Because of the difference between teaching curative and preventive medicine the University felt that the two schools--Medical and Public Health--could do their jobs most effectively by splitting their joint departments. The aim of Public Health instruction was to teach preventive medicine, while the aim of the Medical School was to teach curative medicine. With individual departments, the two schools would be able to carry out their own projects more easily. Public Health separated from the Medical School in the summer of 1946 and immediately began its program of expansion.

Its History

The history of public health at Harvard goes back to 1913 when the school originated as an experiment called The School of Public Health Officers of Harvard University and the Massachusetts Institute of Technology. President Lowell of Harvard had long nurtured an interest in preventive medicine. When the time was ripe, he gave the go-ahead to a group of Harvard and M.I.T. doctors to form the school. Taking the Department of Preventive Medicine and Hygiene in the Medical School as a nucleus, they began operating in the fall of 1913. Seven students formally registered in this--the first school of public health in the United States.

It flourished so well for eight years that by 1920 the Administrative Board reported that it was "in its eighth year of successful operation and . . . no longer an experiment." They felt a real need had successfully been met and suggested extension of the work.

Two years later a drastic change took place. Handicapped by having to issue joint degrees, and by an unusual organization, the school had attracted little of the independent financial aid which it needed desperately.
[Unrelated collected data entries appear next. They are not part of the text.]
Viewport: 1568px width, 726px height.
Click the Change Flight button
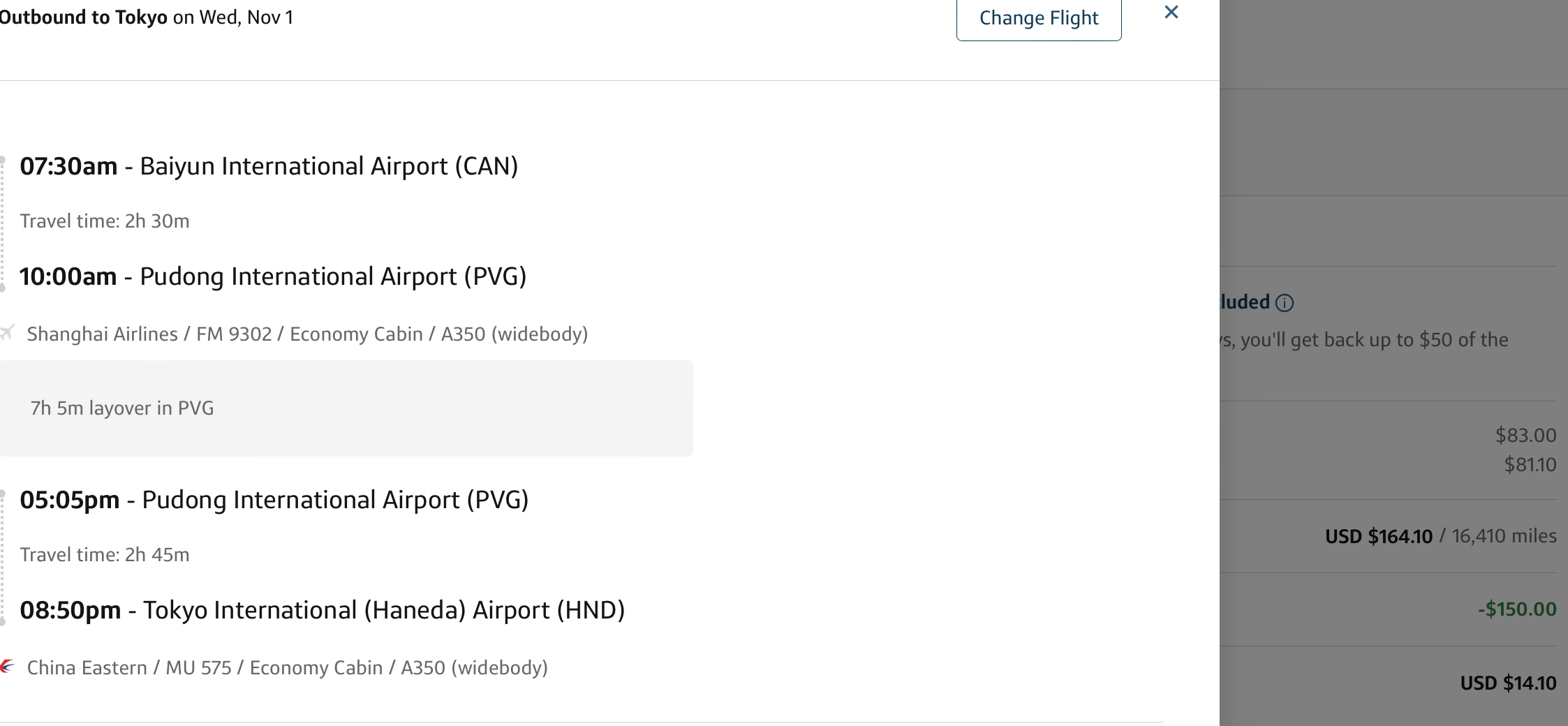(x=1038, y=18)
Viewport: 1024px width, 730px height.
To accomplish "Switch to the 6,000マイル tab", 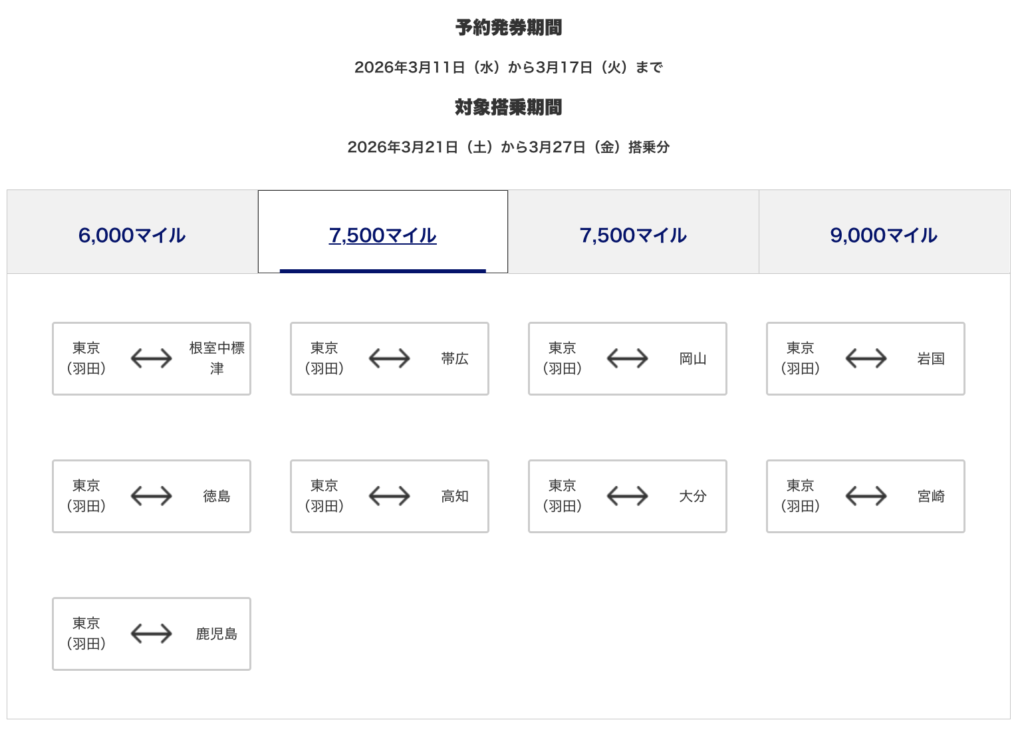I will pyautogui.click(x=132, y=236).
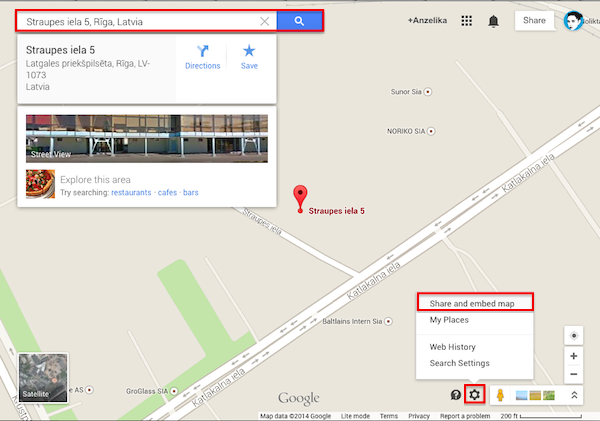Click the Share button at top
The height and width of the screenshot is (421, 600).
[534, 20]
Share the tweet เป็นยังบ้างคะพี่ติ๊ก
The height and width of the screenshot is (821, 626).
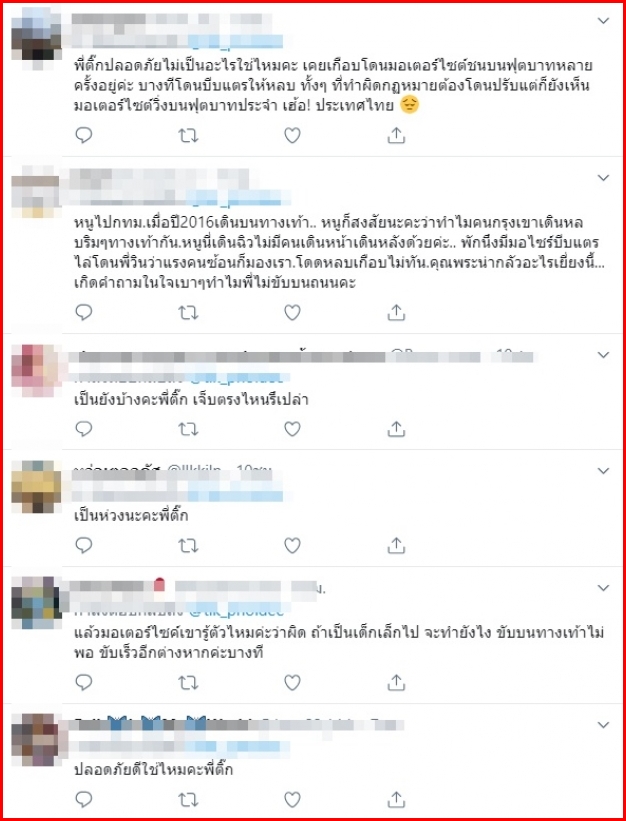(x=396, y=429)
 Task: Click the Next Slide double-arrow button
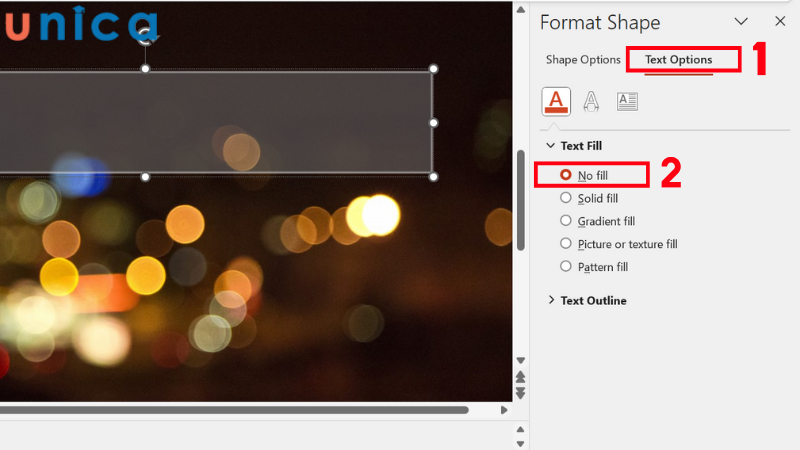click(520, 393)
To meet this budget crisis, plans were drawn up under the direction of Dr. Roger Lee which recommended setting up a separate Harvard School of Public Health. They were accepted by the Corporation, and thanks to a generous grant from the Rockefeller Foundation, the new school began in the fall of 1922, with Dr. Lee as acting Dean.

World-Wide Projects

For twenty-four growing years, it trained leaders in public health from around the world. Expeditions studied disease in the four corners of the globe, returning with information for further research. Dr. Richard Strong lead a series of trips through the Belgian Congo and Liberia during the middle thirties, while Dr. George Shattuck investigated the health problems of Guatemala. These were but a few of many varied trips sponsored by the school in cooperation with foreign health organizations.
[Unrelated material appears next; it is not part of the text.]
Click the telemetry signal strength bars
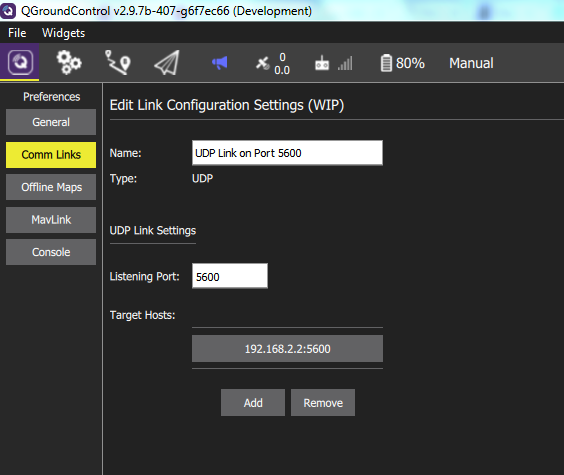 [345, 64]
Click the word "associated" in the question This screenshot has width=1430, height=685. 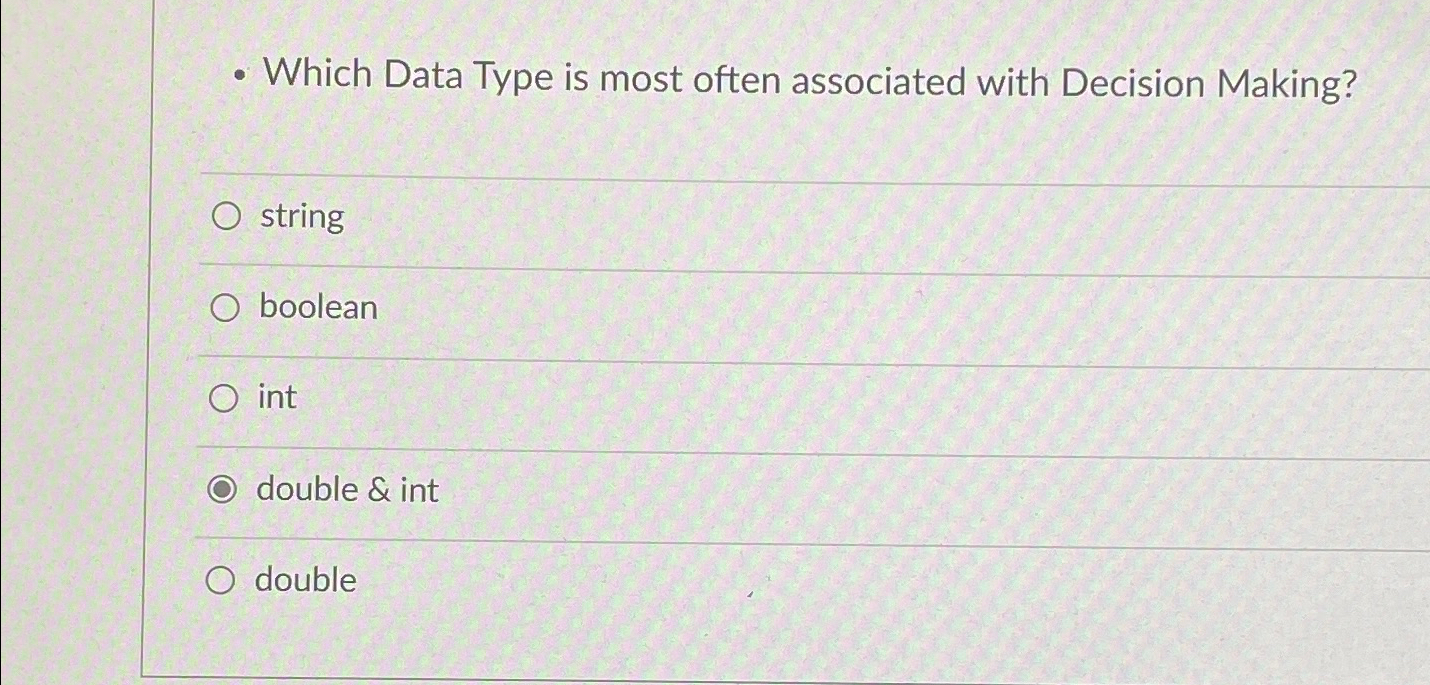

In its second decade about thirty-five public officers graduated annually. This was considered an adequate contribution for Harvard to the country's demand for workers and as a result few attempts were made to enlarge the school. The several departments that did join during this period worked closely with the Medical School. Difficulties arose from this arrangement, however, because of unnecessary duplication. Professors with joint appointments to both schools found it difficult to teach post-graduate and undergraduate health and medical students.